Эд повернул голову к пустой кровати Марка, затем к окну. Шторы чуть колыхались, полосы света струились по противоположной стене. Ровный шум включенного телевизора вибрировал в теплых стенах палаты. На экране подпрыгивала и хлопала в ладоши красивая длинноногая девушка.
— Мне снилось, а может, я просто вспомнил, — сказал Эд, — может, это было на самом деле… Нет, ты послушай: в бассейне нашего колледжа тренировался Табачный Марк!{3}
«Марк Шпиц!» — догадалась Гейл. Это был олимпийский чемпион по плаванию, несколько лет тому назад в Мюнхене имя его и атлетическое телосложение использовали для рекламы какие-то табачные фирмы — разумеется, за солидное вознаграждение. Впрочем, почти все более или менее известные спортсмены были вовлечены в подобные сделки.

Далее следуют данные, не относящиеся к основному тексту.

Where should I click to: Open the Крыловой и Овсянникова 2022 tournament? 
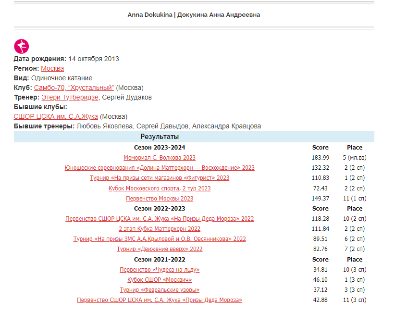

— Бассейн, выложенный гладкими плитами — гладкими, без зазубрин, чтобы, не дай бог, не пораниться… А я ободрался! Всю ногу! До кости! — Эд улыбнулся. — Ту же ногу! — продолжил он шепотом. — Не зарастает, кровоточит. Каждый раз, когда я вхожу в бассейн, вода вокруг розовеет. Ты видела?
Гейл молчала. За опущенными ресницами, в темном непокое ее глаз морские пехотинцы рассыпались по какой-то болотистой низине…
— В воде раны особенно сильно кровоточат. Это похоже на крохотные кучевые облака. Они рассеиваются как дым — сначала красные, потом розовые…
— Пройдет, Эд! Все проходит! — услышала она свой голос.
Тонкое тело Эда исчезало, терялось в белизне легкого кашемирового одеяла.
— Да нет, — сказал он, мотнув головой. — Не было со мной ничего такого. Иначе были бы шрамы и на другой ноге. Я ведь делал сальто в обе стороны — и влево, и вправо… А это все я придумал. Лежал тут с закрытыми глазами — и придумал… Тебе смешно?
— Нет!
Гейл села рядом с ним и взяла в ладони его руку, которую он так доверчиво ей протянул.
— Беда не в ноге, а в крови, Гейл! И в том, что я уже никогда не буду таким, как раньше!
— Будешь!
Он снова покачал головой.
— Никогда, Гейл!
На секунду она прижала его ладонь к своей щеке. Глаза ее были влажны.
Эд провел тонкими пальцами по ее подбородку, и эта ласка словно пронзила ее. Она физически ощутила, что навеки лишилась только ей одной принадлежавшего мира. Как холодно, как трезво, как бессмысленно и одиноко будущее, подумала она с болью.